With so much having changed in the financial world over the years, can decades-old investment strategies still work today? Validea CEO John P. Reese says they certainly can.

“I’ve seen first-hand how winning quantitative investment strategies can continue to work long after they’re well known and decades after they’re developed,” Reese writes for Advisor Perspectives. “Take the strategies of Benjamin Graham, the ‘Father of Value Investing’ and Warren Buffett’s mentor. I recently read a piece contending that Graham’s approaches can’t work in today’s environment because times are so different from when Graham managed money. The reasoning sounds logical – after all, there was no high-frequency trading back in Graham’s day, markets were far, far less global and the 401(k) and retirement-account investing that drive a lot of today’s equity purchases weren’t factors. Plus, certain variables can go in and out of fashion as investors develop new techniques for evaluating businesses and stocks. But my experience and testing show that successful strategies continue to work long after they are created and revealed. In fact, the ‘guru strategy’ I base on Graham’s Defensive Investor approach is one of the top-performing models on my research website despite the fact that Graham published it 65 years ago.”

Reese says there are a couple reasons that decades-old strategies can continue to work. One is that good strategies look at a variety of fundamental criteria that examine a stock from multiple angles. Second, he says, the numbers they look at aren’t some sort of magic formula — they measure real concepts that get at the core of good business and investing. “I’m not buying Graham-style stocks with stable earnings, more net current assets than long-term debt and low P/E and P/B ratios because I think that people will greatly value stocks with those qualities in a year or two. In fact, when I sell the shares, I hope the P/E and P/B ratios will be much higher. Instead, I’m buying them because those numbers tell a story about a company and its shares. Each variable plays a specific role, whether it be the information on a company’s balance sheet, the effectiveness of its management or the attractiveness of its share price.”

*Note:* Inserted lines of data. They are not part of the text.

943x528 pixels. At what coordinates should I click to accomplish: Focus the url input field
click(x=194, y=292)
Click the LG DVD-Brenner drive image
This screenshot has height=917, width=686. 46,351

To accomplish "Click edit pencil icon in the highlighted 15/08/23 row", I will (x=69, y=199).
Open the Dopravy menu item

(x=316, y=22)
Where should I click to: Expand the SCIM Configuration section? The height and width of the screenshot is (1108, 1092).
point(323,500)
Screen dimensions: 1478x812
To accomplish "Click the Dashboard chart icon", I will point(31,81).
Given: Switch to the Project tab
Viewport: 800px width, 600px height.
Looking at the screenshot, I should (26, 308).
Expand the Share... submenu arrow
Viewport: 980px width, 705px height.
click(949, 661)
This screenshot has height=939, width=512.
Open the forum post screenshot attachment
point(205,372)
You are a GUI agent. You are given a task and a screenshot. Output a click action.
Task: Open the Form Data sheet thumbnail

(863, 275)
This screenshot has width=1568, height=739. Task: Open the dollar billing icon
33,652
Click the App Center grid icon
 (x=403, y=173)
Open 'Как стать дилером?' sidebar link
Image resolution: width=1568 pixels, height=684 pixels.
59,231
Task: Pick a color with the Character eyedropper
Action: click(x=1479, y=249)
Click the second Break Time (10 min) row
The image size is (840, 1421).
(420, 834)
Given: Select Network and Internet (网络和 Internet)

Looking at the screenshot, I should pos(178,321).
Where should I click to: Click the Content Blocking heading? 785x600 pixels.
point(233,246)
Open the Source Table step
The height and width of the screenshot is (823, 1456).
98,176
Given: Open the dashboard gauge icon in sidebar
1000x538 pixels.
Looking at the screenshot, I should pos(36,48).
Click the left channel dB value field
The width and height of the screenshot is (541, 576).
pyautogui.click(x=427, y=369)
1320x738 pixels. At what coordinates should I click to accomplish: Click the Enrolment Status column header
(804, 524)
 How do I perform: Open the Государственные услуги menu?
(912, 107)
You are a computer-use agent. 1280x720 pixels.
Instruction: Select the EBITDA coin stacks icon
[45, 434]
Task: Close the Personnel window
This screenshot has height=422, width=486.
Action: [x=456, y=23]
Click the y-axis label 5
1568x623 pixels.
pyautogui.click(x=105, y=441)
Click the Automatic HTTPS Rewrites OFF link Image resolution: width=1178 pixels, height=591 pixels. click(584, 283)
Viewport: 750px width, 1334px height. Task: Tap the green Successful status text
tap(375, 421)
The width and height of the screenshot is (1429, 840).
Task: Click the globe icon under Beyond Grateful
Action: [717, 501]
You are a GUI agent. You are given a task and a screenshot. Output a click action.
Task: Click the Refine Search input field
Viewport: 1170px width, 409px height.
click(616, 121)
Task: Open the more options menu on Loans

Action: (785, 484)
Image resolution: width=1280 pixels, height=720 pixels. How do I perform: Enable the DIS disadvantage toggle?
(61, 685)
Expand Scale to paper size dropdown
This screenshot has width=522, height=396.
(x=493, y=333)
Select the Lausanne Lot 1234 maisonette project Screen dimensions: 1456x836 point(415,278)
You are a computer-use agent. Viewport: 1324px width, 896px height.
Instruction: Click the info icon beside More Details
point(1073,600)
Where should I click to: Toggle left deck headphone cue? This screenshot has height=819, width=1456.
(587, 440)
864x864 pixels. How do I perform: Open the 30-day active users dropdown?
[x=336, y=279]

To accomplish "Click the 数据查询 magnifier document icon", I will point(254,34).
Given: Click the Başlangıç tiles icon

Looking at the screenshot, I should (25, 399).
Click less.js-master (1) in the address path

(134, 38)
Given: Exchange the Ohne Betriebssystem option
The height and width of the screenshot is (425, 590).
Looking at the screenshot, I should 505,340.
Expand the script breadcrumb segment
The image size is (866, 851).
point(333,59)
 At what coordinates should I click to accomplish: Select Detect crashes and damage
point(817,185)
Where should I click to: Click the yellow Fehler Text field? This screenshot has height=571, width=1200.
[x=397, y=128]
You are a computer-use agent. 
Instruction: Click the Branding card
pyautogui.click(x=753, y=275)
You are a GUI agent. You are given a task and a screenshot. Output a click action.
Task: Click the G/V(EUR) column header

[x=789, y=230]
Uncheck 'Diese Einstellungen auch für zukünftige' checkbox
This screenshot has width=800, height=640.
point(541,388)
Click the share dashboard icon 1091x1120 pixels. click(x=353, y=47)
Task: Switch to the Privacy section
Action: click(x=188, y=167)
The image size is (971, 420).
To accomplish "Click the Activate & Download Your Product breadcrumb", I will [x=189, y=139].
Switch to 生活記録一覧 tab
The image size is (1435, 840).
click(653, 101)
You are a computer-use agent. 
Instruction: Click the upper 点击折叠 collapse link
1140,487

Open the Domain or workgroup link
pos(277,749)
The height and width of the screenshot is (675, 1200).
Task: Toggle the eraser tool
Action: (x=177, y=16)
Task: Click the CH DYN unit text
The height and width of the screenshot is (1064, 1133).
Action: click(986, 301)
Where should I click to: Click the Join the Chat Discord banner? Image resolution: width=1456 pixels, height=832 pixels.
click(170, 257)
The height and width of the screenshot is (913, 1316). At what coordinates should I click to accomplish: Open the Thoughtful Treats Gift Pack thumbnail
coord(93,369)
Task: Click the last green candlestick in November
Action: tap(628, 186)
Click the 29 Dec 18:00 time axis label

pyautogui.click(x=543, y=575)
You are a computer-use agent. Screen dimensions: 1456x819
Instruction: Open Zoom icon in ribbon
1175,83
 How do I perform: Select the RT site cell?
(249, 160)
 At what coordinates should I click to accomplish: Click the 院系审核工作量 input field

Theoretically, once a strategy is well known, it should stop working since — according to efficient market believers — the market discounts all known information. “But that assumes that humans are rational, and decades and decades of market history show that they are not,” Reese writes. “Most people, whether individual investors or professional fund managers, don’t buy stocks based on cold, hard fundamentals and financials. Instead they follow the crowd, try to capitalize on macroeconomic factors or base their decisions on their biased evaluations of a company’s products and services. And if they try to follow a fundamentally based strategy, they often end up ditching it as soon as it hits short-term problems (which any strategy will do), as they can’t take the emotional toll of staying the course when things aren’t going well.” All of that helps such strategies continue to exploit inefficiencies in the market.